Geoffrey Hinton has recounted the intuition behind dropout in terms of bank fraud prevention: bank tellers were periodically rotated between branches to prevent them from forming collusive relationships. Analogously, randomly removing different neurons on each training example prevents complex co-adaptations among hidden units, forcing each neuron to learn features that are useful in many different contexts.

Empirical impact

Dropout produced significant improvements on supervised learning tasks in vision, speech recognition and document classification in the early 2010s, and was a key ingredient in AlexNet's 2012 ImageNet result. The technique became standard in feed-forward networks and convolutional neural networks. In recurrent neural networks, naive dropout on hidden-to-hidden connections can harm sequence modelling, leading to variants such as variational dropout, recurrent dropout and DropConnect.
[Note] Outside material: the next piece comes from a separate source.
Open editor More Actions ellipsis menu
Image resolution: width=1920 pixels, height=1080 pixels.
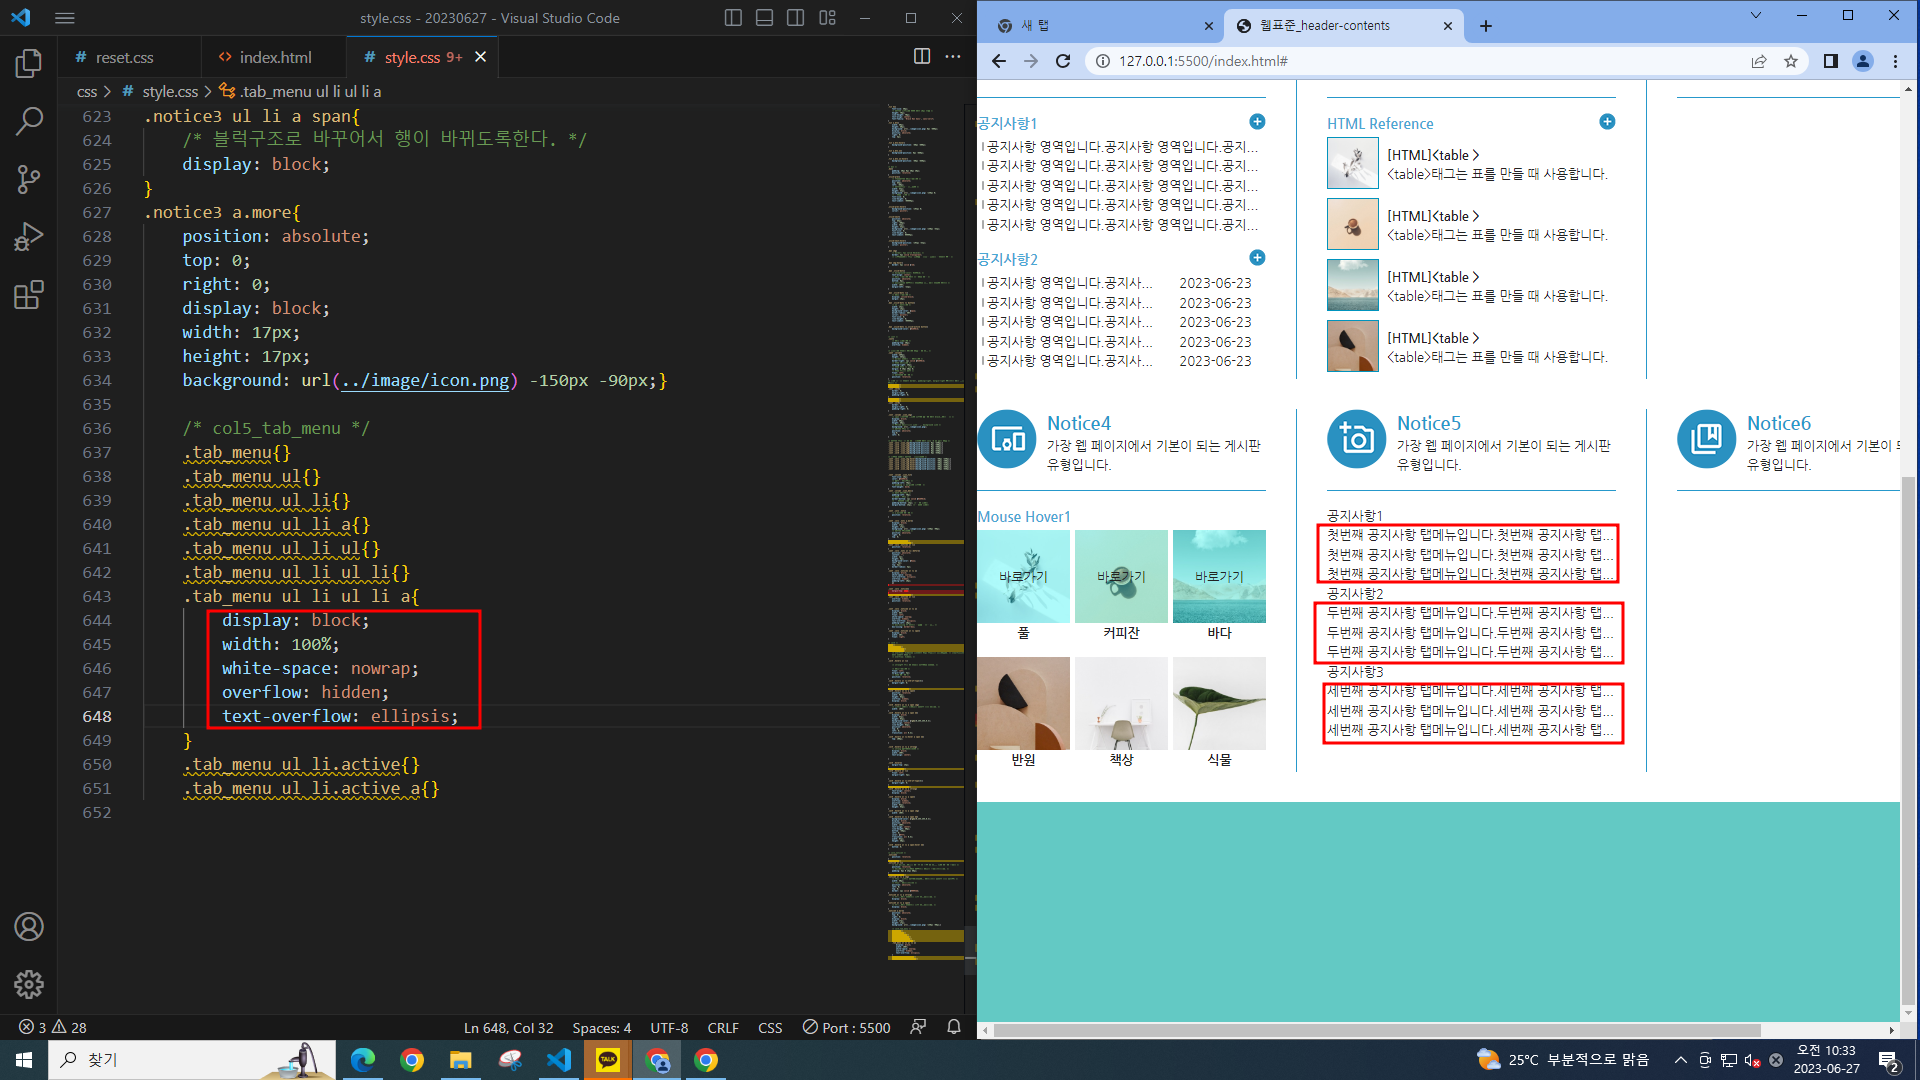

Dropout in transformers and modern architectures

Dropout remains common in transformer models, applied within feed-forward sub-layers, attention output projections and residual connections. Very large transformers trained on internet-scale corpora often use lower dropout rates than smaller models, because the abundance of training data already exerts strong implicit regularisation. Layer drop, stochastic depth and attention dropout are related techniques that randomly remove entire layers or attention heads.

Monte Carlo dropout

Yarin Gal and Zoubin Ghahramani showed in 2016 that running multiple forward passes with dropout enabled at inference time and averaging the predictions yields an approximation to Bayesian model averaging. This technique, known as Monte Carlo dropout, is used to obtain calibrated predictive uncertainty in medical imaging, autonomous driving and other safety-critical applications without the cost of training a full Bayesian neural network.

Variants

DropConnect generalises dropout by masking individual weights rather than entire neurons. Spatial dropout removes entire feature maps in convolutional layers. Variational dropout learns the dropout rate per parameter through a Bayesian objective. Concrete dropout uses a continuous relaxation of the Bernoulli distribution to make the dropout rate differentiable.
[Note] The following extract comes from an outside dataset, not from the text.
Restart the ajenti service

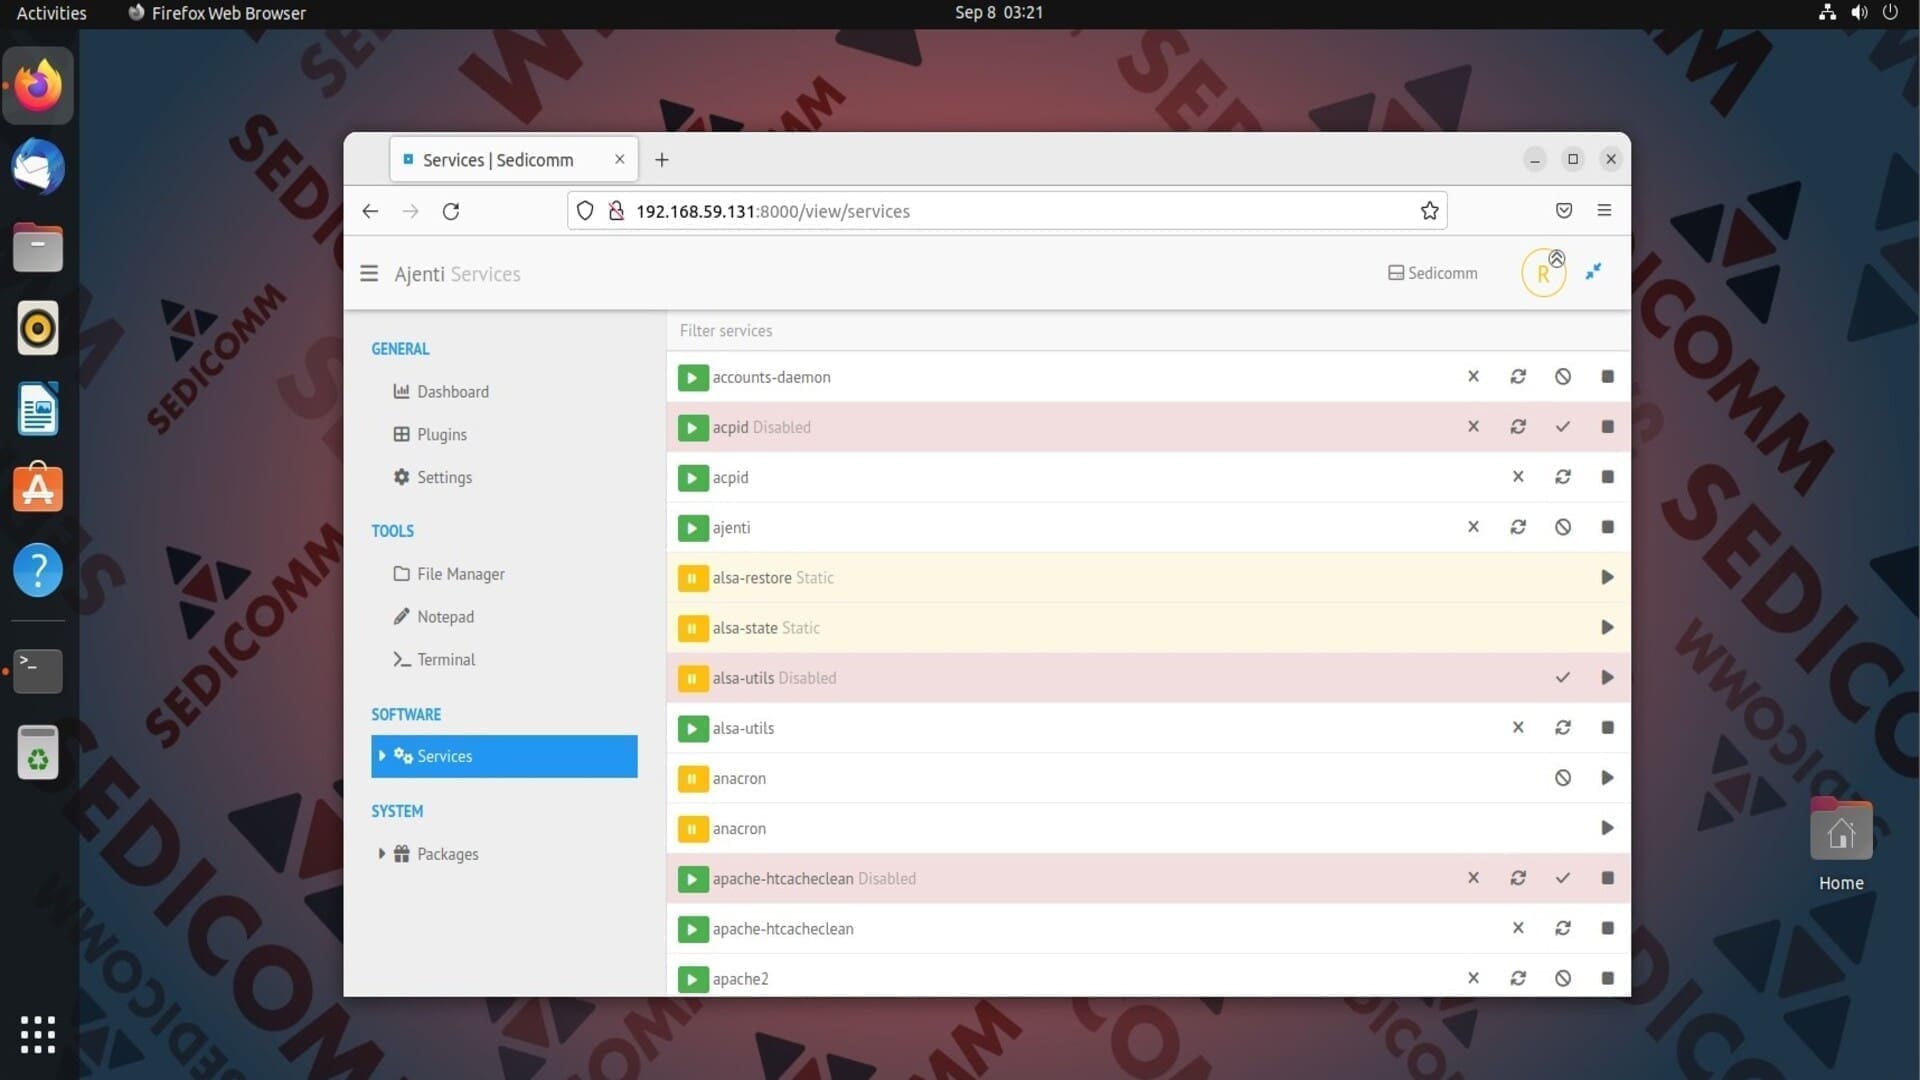1517,527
Limitations and complements

Dropout slows training because each gradient step operates on a thinner sub-network. It interacts non-trivially with batch normalisation, and modern practice often favours combining lower dropout with batch or layer normalisation, weight decay, label smoothing, mixup and strong data augmentation rather than relying on dropout alone.

References

  1. Srivastava, N., Hinton, G., Krizhevsky, A., Sutskever, I. and Salakhutdinov, R. (2014). Dropout: A Simple Way to Prevent Neural Networks from Overfitting. Journal of Machine Learning Research 15(1), pp. 1929–1958.
  2. Hinton, G., Srivastava, N., Krizhevsky, A., Sutskever, I. and Salakhutdinov, R. (2012). Improving Neural Networks by Preventing Co-adaptation of Feature Detectors. arXiv:1207.0580.
  3. Gal, Y. and Ghahramani, Z. (2016). Dropout as a Bayesian Approximation. ICML.
  4. Wan, L. et al. (2013). Regularization of Neural Networks using DropConnect. ICML.